• Work instruction
Copy out each of the rows below word for word, with no changes.

• Extracted entries
Segment Open
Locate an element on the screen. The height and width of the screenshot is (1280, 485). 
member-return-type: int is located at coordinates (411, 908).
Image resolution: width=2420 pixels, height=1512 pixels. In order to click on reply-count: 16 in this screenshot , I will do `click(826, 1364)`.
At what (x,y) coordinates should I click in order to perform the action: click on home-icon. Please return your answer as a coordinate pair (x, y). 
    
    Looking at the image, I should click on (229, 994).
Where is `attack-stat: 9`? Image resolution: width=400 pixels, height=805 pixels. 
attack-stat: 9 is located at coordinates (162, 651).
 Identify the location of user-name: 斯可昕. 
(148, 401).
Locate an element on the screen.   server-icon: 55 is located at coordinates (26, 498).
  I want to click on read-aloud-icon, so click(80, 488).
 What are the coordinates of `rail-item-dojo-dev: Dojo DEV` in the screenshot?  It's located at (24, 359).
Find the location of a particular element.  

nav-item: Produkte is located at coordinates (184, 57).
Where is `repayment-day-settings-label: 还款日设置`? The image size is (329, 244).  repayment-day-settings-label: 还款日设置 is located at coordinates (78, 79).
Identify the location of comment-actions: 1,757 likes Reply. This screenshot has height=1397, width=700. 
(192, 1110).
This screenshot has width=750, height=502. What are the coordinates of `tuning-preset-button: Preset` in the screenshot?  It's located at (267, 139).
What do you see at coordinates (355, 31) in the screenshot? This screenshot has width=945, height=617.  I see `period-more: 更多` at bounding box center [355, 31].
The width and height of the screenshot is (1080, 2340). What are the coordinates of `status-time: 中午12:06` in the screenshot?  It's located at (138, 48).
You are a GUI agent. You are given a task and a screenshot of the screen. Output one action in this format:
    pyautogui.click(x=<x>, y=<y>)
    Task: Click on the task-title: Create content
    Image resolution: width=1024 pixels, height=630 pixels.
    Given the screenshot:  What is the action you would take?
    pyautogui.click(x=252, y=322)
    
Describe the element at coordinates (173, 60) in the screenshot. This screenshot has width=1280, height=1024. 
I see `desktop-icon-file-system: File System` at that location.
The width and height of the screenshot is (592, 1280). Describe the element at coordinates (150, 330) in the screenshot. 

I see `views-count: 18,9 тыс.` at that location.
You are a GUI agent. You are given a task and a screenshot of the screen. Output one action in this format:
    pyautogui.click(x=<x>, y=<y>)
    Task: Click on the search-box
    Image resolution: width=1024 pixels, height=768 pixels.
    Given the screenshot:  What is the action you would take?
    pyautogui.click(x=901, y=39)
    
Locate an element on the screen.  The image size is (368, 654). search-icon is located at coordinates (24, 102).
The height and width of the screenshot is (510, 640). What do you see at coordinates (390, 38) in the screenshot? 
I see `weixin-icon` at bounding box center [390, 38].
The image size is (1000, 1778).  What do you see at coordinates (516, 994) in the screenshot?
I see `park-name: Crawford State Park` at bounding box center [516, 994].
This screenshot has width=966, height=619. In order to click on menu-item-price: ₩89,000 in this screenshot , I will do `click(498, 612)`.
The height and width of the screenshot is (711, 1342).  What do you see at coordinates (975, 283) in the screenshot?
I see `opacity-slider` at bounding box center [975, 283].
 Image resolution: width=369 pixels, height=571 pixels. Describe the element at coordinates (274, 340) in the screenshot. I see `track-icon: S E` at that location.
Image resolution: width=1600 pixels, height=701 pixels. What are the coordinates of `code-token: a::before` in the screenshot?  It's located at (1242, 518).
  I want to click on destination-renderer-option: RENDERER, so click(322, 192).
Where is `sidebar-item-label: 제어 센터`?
Segment Closed
• Response
Locate an element on the screen. The height and width of the screenshot is (1280, 485). 
member-return-type: int is located at coordinates (411, 908).
Image resolution: width=2420 pixels, height=1512 pixels. In order to click on reply-count: 16 in this screenshot , I will do `click(826, 1364)`.
At what (x,y) coordinates should I click in order to perform the action: click on home-icon. Please return your answer as a coordinate pair (x, y). 
    
    Looking at the image, I should click on (229, 994).
Where is `attack-stat: 9`? Image resolution: width=400 pixels, height=805 pixels. 
attack-stat: 9 is located at coordinates (162, 651).
 Identify the location of user-name: 斯可昕. 
(148, 401).
Locate an element on the screen.   server-icon: 55 is located at coordinates (26, 498).
  I want to click on read-aloud-icon, so click(80, 488).
 What are the coordinates of `rail-item-dojo-dev: Dojo DEV` in the screenshot?  It's located at (24, 359).
Find the location of a particular element.  

nav-item: Produkte is located at coordinates (184, 57).
Where is `repayment-day-settings-label: 还款日设置`? The image size is (329, 244).  repayment-day-settings-label: 还款日设置 is located at coordinates (78, 79).
Identify the location of comment-actions: 1,757 likes Reply. This screenshot has height=1397, width=700. 
(192, 1110).
This screenshot has width=750, height=502. What are the coordinates of `tuning-preset-button: Preset` in the screenshot?  It's located at (267, 139).
What do you see at coordinates (355, 31) in the screenshot? This screenshot has width=945, height=617.  I see `period-more: 更多` at bounding box center [355, 31].
The width and height of the screenshot is (1080, 2340). What are the coordinates of `status-time: 中午12:06` in the screenshot?  It's located at (138, 48).
You are a GUI agent. You are given a task and a screenshot of the screen. Output one action in this format:
    pyautogui.click(x=<x>, y=<y>)
    Task: Click on the task-title: Create content
    Image resolution: width=1024 pixels, height=630 pixels.
    Given the screenshot:  What is the action you would take?
    pyautogui.click(x=252, y=322)
    
Describe the element at coordinates (173, 60) in the screenshot. This screenshot has width=1280, height=1024. 
I see `desktop-icon-file-system: File System` at that location.
The width and height of the screenshot is (592, 1280). Describe the element at coordinates (150, 330) in the screenshot. 

I see `views-count: 18,9 тыс.` at that location.
You are a GUI agent. You are given a task and a screenshot of the screen. Output one action in this format:
    pyautogui.click(x=<x>, y=<y>)
    Task: Click on the search-box
    Image resolution: width=1024 pixels, height=768 pixels.
    Given the screenshot:  What is the action you would take?
    pyautogui.click(x=901, y=39)
    
Locate an element on the screen.  The image size is (368, 654). search-icon is located at coordinates (24, 102).
The height and width of the screenshot is (510, 640). What do you see at coordinates (390, 38) in the screenshot? 
I see `weixin-icon` at bounding box center [390, 38].
The image size is (1000, 1778).  What do you see at coordinates (516, 994) in the screenshot?
I see `park-name: Crawford State Park` at bounding box center [516, 994].
This screenshot has width=966, height=619. In order to click on menu-item-price: ₩89,000 in this screenshot , I will do `click(498, 612)`.
The height and width of the screenshot is (711, 1342).  What do you see at coordinates (975, 283) in the screenshot?
I see `opacity-slider` at bounding box center [975, 283].
 Image resolution: width=369 pixels, height=571 pixels. Describe the element at coordinates (274, 340) in the screenshot. I see `track-icon: S E` at that location.
Image resolution: width=1600 pixels, height=701 pixels. What are the coordinates of `code-token: a::before` in the screenshot?  It's located at (1242, 518).
  I want to click on destination-renderer-option: RENDERER, so click(322, 192).
Where is `sidebar-item-label: 제어 센터`?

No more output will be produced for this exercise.